(Records from a data source)
'''
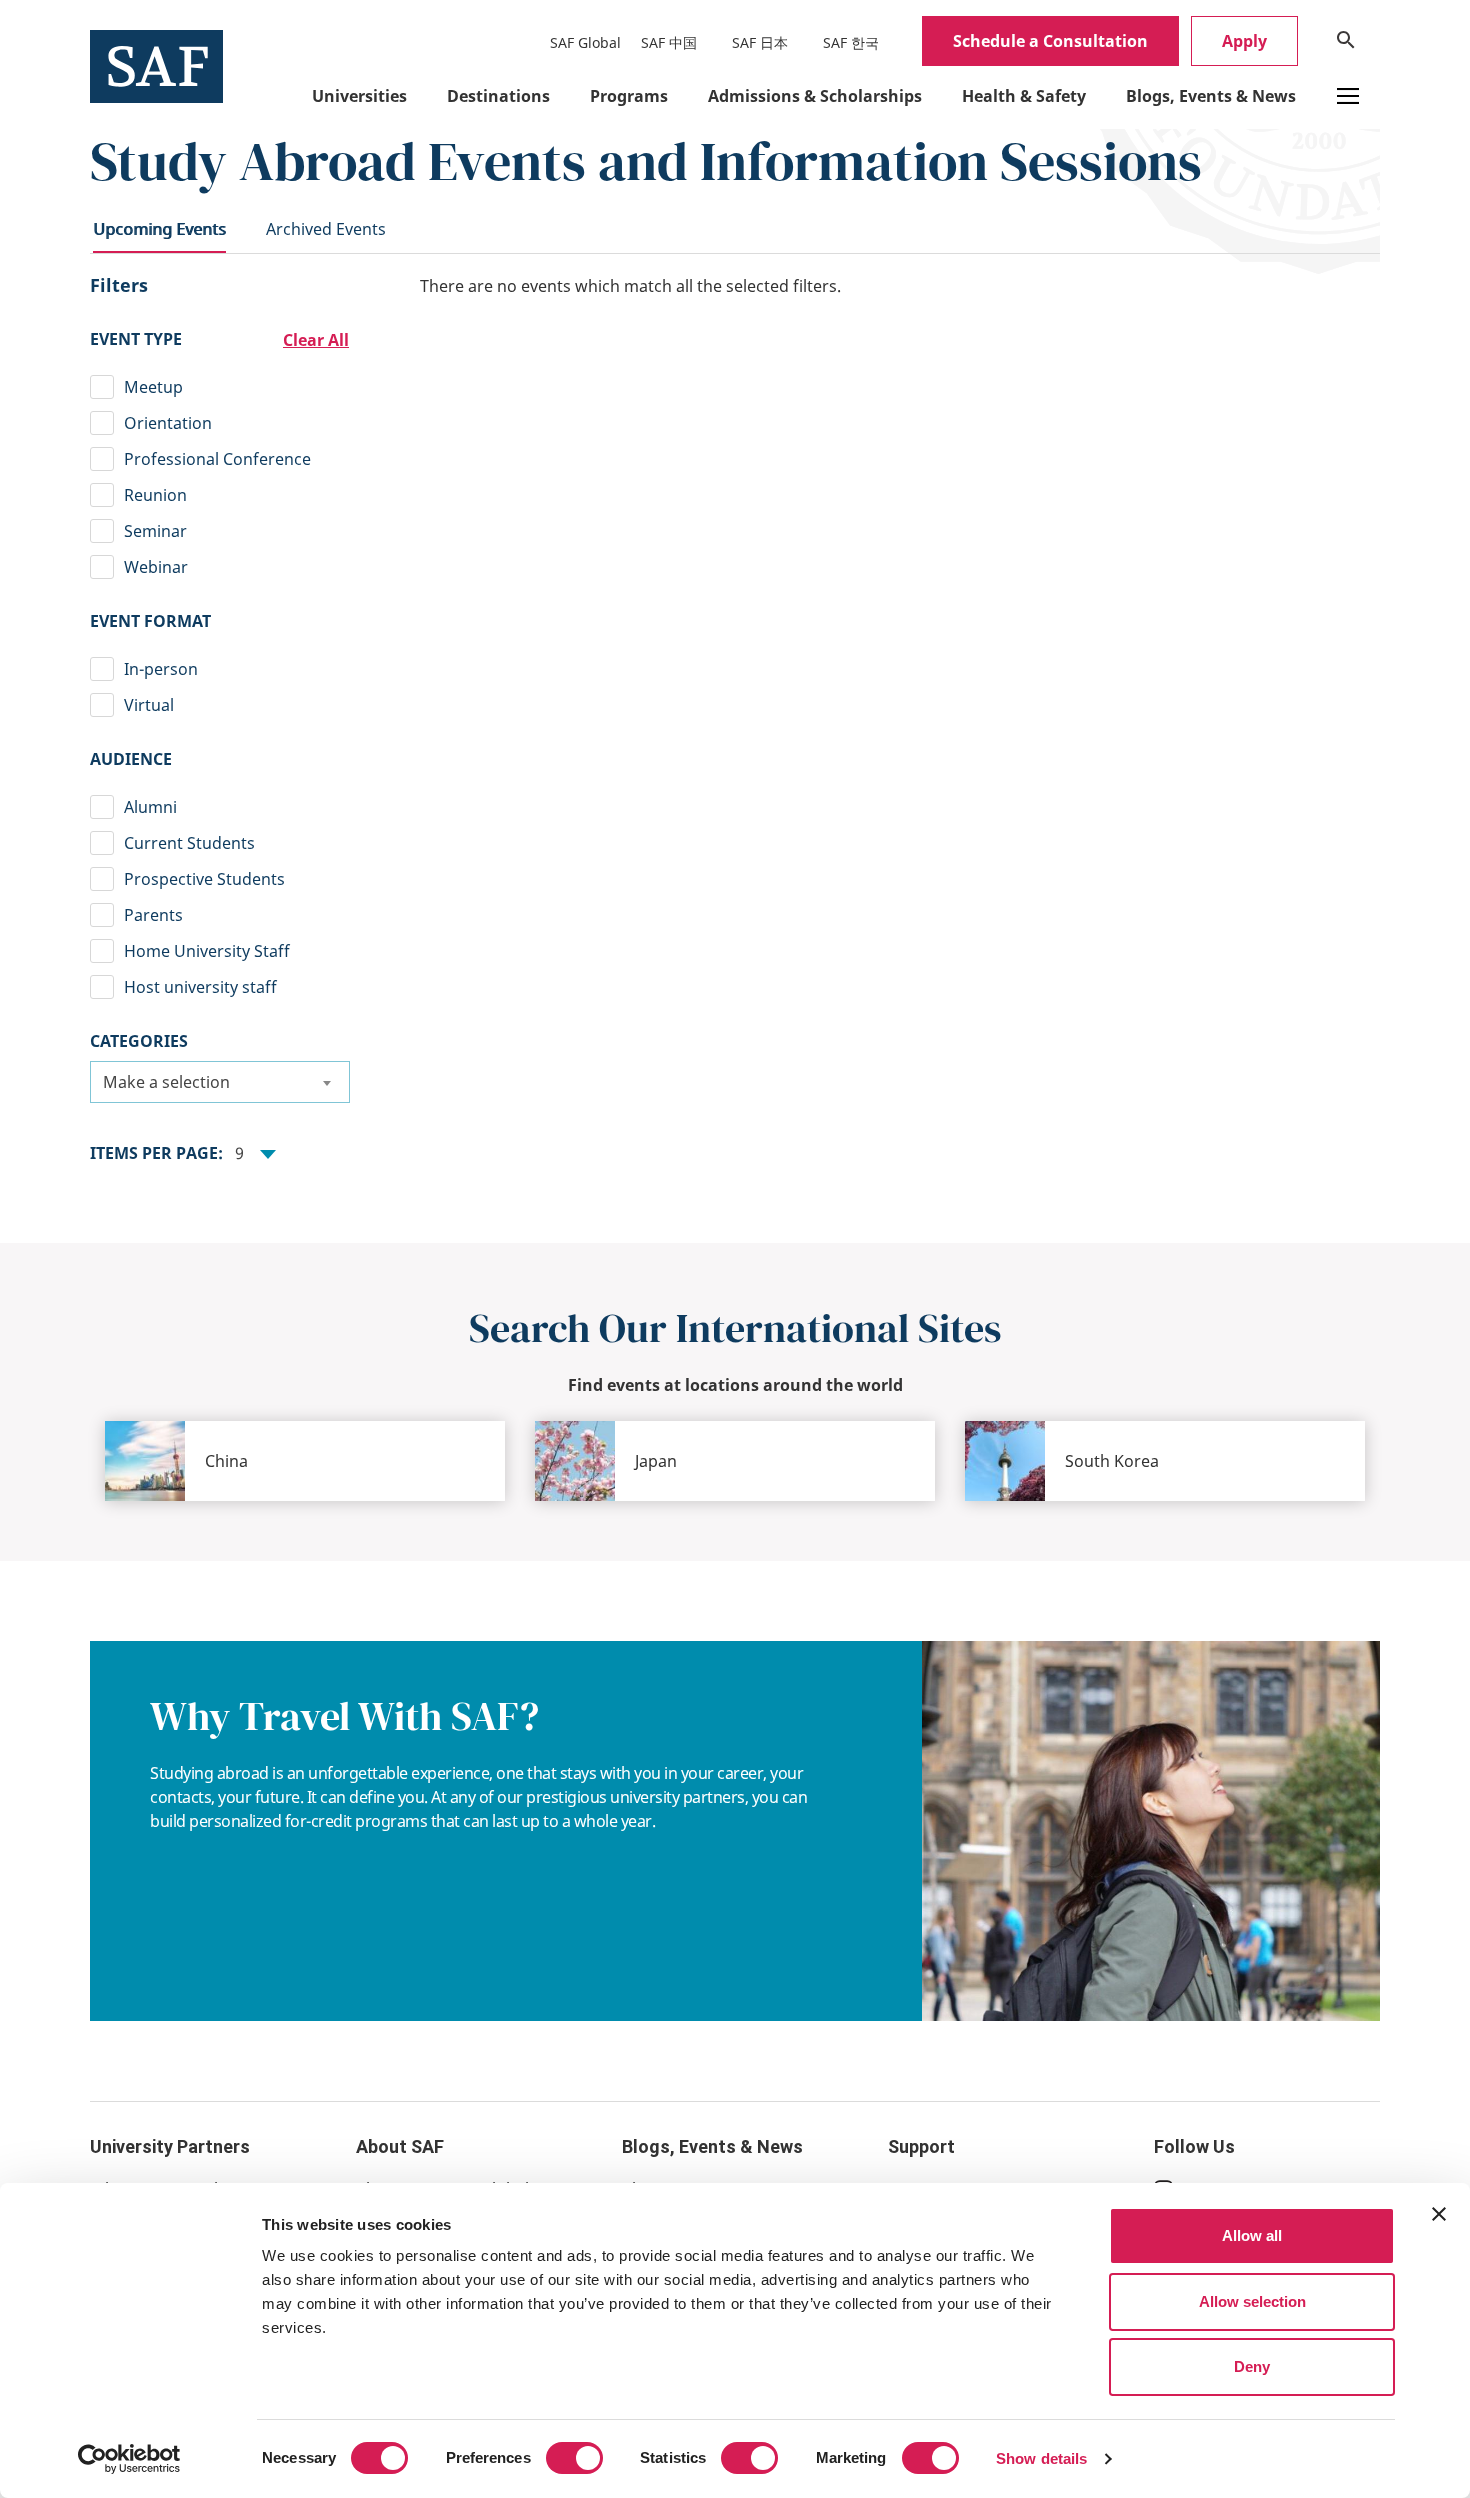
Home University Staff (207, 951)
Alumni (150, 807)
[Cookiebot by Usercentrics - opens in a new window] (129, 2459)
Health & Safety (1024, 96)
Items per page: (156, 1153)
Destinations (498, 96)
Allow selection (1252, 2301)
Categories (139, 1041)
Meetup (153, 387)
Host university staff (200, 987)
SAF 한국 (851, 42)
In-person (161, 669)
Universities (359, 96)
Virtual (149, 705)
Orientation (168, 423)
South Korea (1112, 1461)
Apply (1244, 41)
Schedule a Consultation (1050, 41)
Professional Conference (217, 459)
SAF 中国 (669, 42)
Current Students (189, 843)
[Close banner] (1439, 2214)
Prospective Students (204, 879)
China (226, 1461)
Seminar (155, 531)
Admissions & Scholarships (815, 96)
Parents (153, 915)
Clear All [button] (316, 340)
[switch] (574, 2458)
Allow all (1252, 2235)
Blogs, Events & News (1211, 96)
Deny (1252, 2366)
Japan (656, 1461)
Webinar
'''
'''
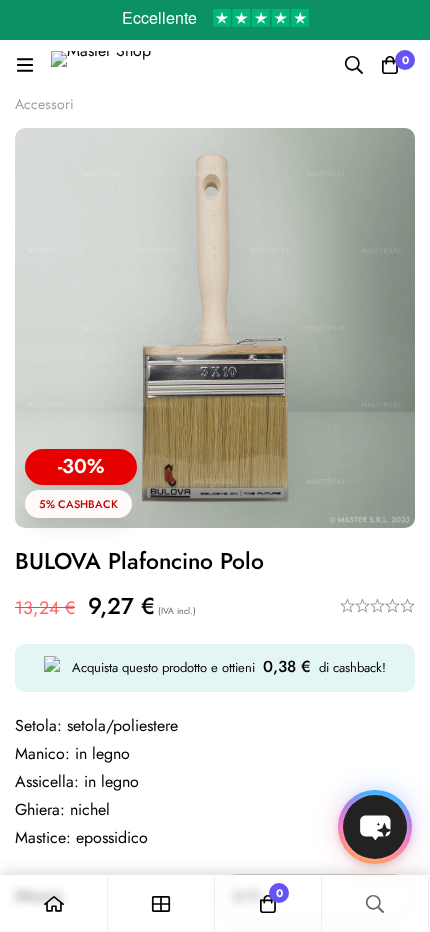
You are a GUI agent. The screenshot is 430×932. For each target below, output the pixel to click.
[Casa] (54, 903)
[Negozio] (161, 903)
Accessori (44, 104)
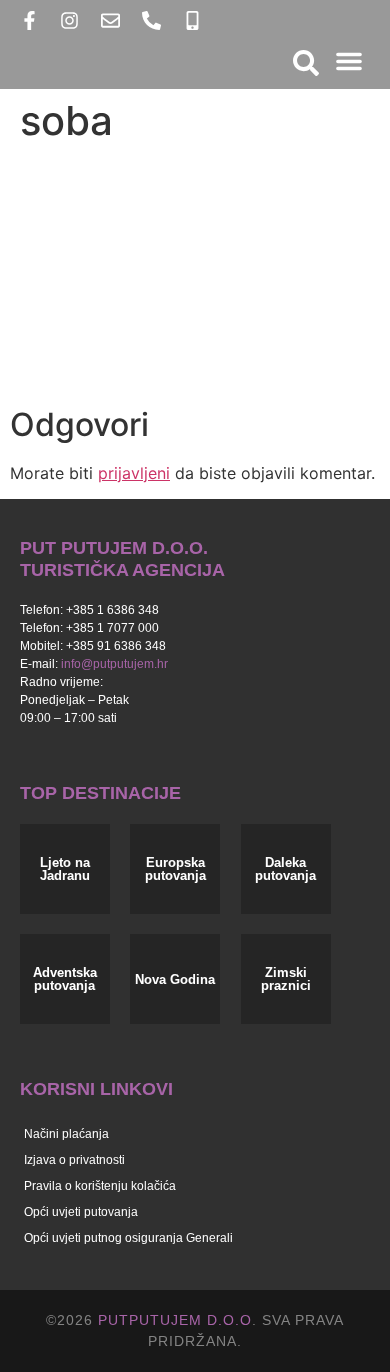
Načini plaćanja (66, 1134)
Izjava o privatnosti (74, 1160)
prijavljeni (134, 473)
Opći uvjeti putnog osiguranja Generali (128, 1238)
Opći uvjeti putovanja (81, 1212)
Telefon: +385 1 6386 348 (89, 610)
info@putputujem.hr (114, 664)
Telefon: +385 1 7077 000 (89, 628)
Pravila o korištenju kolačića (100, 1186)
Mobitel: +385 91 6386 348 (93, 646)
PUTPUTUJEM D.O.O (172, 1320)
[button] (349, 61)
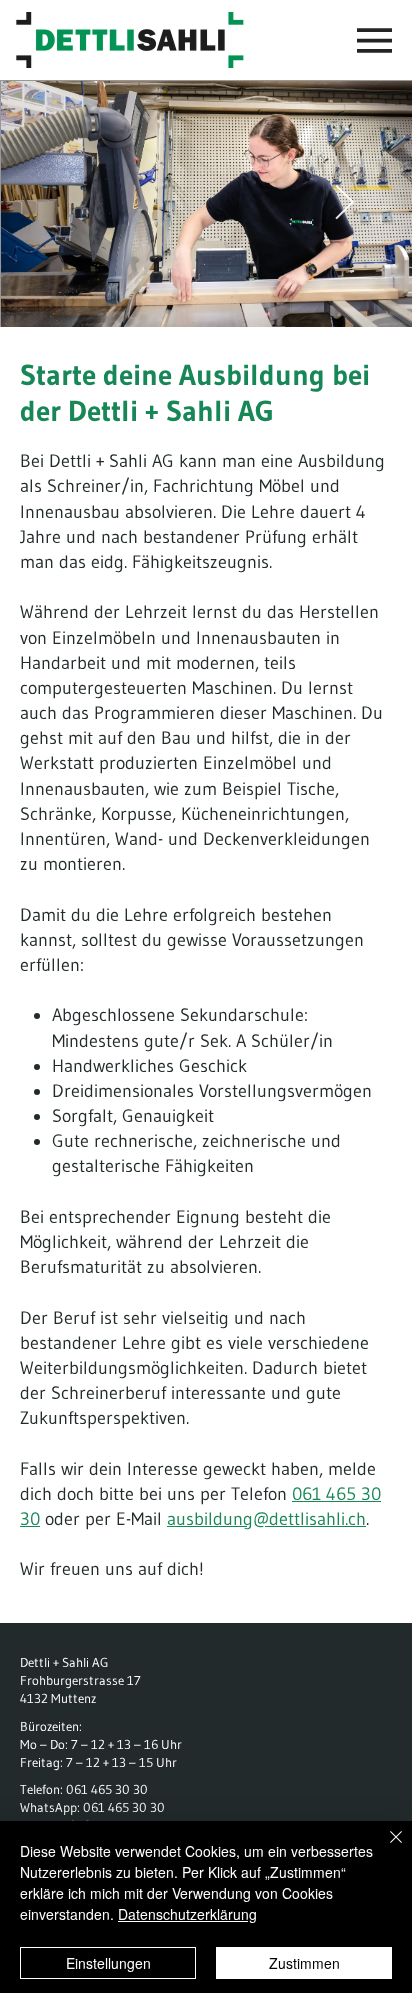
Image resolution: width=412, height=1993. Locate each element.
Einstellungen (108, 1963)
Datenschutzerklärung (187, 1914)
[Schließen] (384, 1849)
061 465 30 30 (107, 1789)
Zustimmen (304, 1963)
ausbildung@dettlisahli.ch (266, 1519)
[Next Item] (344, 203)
'''
» **WHAT THE EXERCISE ASKS**
Could you restate, word for word, the lines above from the one with "Datenschutzerklärung (187, 1914)" to the one with "[Next Item] (344, 203)", both included?

» **SOLUTION TO THE EXERCISE**
Datenschutzerklärung (187, 1914)
[Schließen] (384, 1849)
061 465 30 30 (107, 1789)
Zustimmen (304, 1963)
ausbildung@dettlisahli.ch (266, 1519)
[Next Item] (344, 203)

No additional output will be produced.